Jas was munching and rambling. “Well, first of all, after you had run off like a ninny – by the way, you run in a really weird way in those high heels. You looked like Nauseating P. Green when she’s playing hockey. Her legs go all spazzy and—”

I hit her with Snowy Owl. She almost choked on her toast.

I said, “Jas, get on with it, I have only got about fifty more years to live.”

“Well, first of all, the boys did that boy thing with Robbie.”

“What boy thing?”

“You know, slapping each other on the shoulders, shaking hands, and so on.”

“Yeah.”

Jas went on, “Robbie was saying hello to a lot of people and Masimo got his jacket on. You were just approaching the park by then; we could still see you. Masimo said to Tom, ‘She asked me about footie results. Then she ran away. Is she normal?’”

Ohmygiddygod. I said to Jas, “What did Tom say?”

“Well, he stood up for you, of course.”

“I love Hunky very much, as you know, Jazzy Spazzy.”

“Yes, he said you were quite often normal. He had seen you being normal once or twice himself. Usually when you were asleep.”

Marvellous.

Apparently after I had run off to “catch my train”, Masimo had gone home with the band, and just after he’d gone Wet Lindsay had come stropping back looking for him. Jas said her no-forehead was all crinkly and mad and her hair extensions were swishing around in a Nervy B. Central way. Then she had seen Robbie and was all over him like a rash and they had gone off together.

What, what???

I said, “Wet Lindsay went off with the Sex God?”

“Well, they did go out together once, didn’t they?”

“Yes, Jas, I know, I was heartbroken. Do you remember?”

“I mean, maybe he still likes her. I don’t know, maybe he has had a secret thing for her. Some people like lanky girls.”

“Jas, shut up now.”

“Well, I am just saying that absence makes the heart grow fonder, and so on. It’s an ill wind that—”

“Jas, that is not shutting up, that is rambling on and on about rubbish.”

She was chomping away on her Jammy Dodger like Wise Mabel of the Forest. I really, really wanted to shove it down her throat, but I knew it would take another million years to get the end of the story if I did, so I just said, “Jas, you know when you were going on and on about ‘maybe something good will happen’, and I didn’t want to go to the gig in the first place but you persuaded me? Well, did you know that Robbie was going to be there?”

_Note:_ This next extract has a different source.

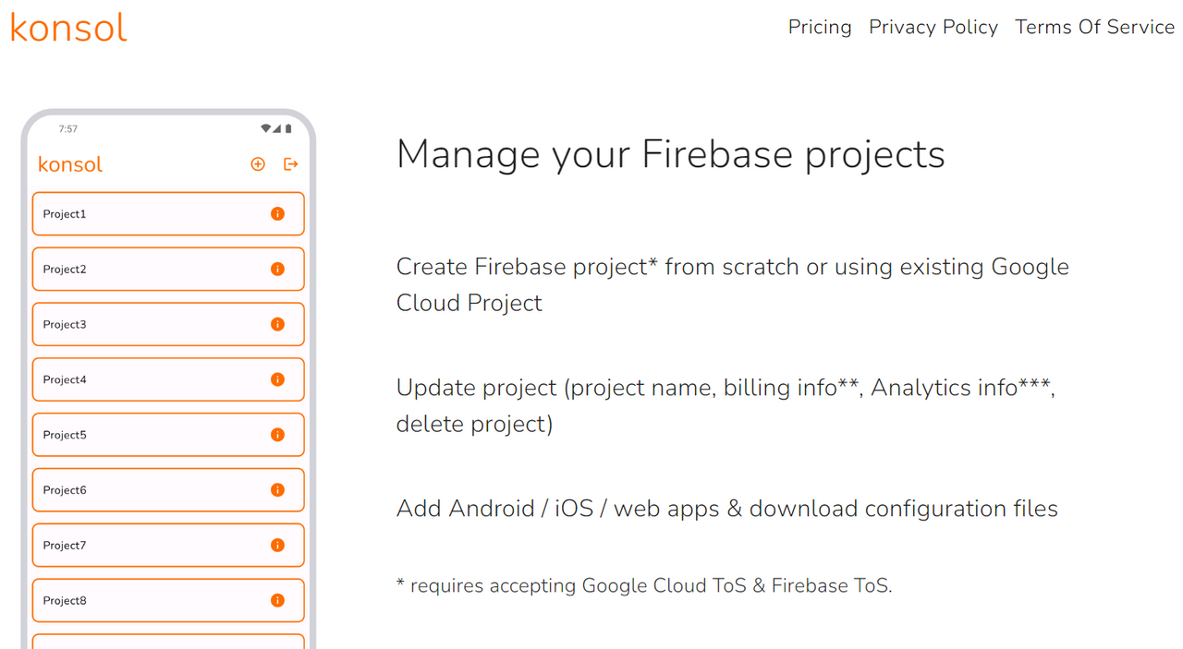The image size is (1183, 649).
Task: Open the info icon for Project1
Action: pos(277,213)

“Well, I sort of thought he might. I knew he was coming home because he rang Tom and said that he had booked his ticket. And that he would be back in time for the gig.”

“But did he say why he was coming home?”

“Erm, no, not exactly, no.”

Oh noooooo. I have left the cake shop of luuurve thinking I have accidentally bought two cakes and found out that I may have only got one cake. And I might have already eaten that. I may in fact be cakeless.

I said to Jas, “We must call an emergency Ace Gang meeting.”

“Well, I thought I might go to the river with Tom and—”

“No, Jas, you thought wrong.”

Park

Midday

Angus is still trailing me around like Inspector Morse in a furry coat (and on all fours).

On the swings

Rosie said, “I hope this is worth it. Sven and me were going to practise artificial respiration on each other in case anyone chokes on the vats of mead at our wedding.”

Even the Ace Gang has no sense of community these days. Jas bleating on about missing Tom, Jools wanting to go hang around Rollo while he played footie, Rosie banging on about Sven – half-reindeer, half-fool – and Ellen… well, Ellen just being Ellen.

Five minutes later

Ellen, Rosie, Jools, Mabs, Jas and me are all swinging on the swings. Not backwards and forwards like normal people enjoying a day in the park, but sideways so that the Blunder Boys can’t see anything. Life is not easy. The Blunder Boys are in the bushes watching us on the swings. They think we don’t know they are there; it’s pathetic. They are so noisy and keep falling over things and fighting with each other.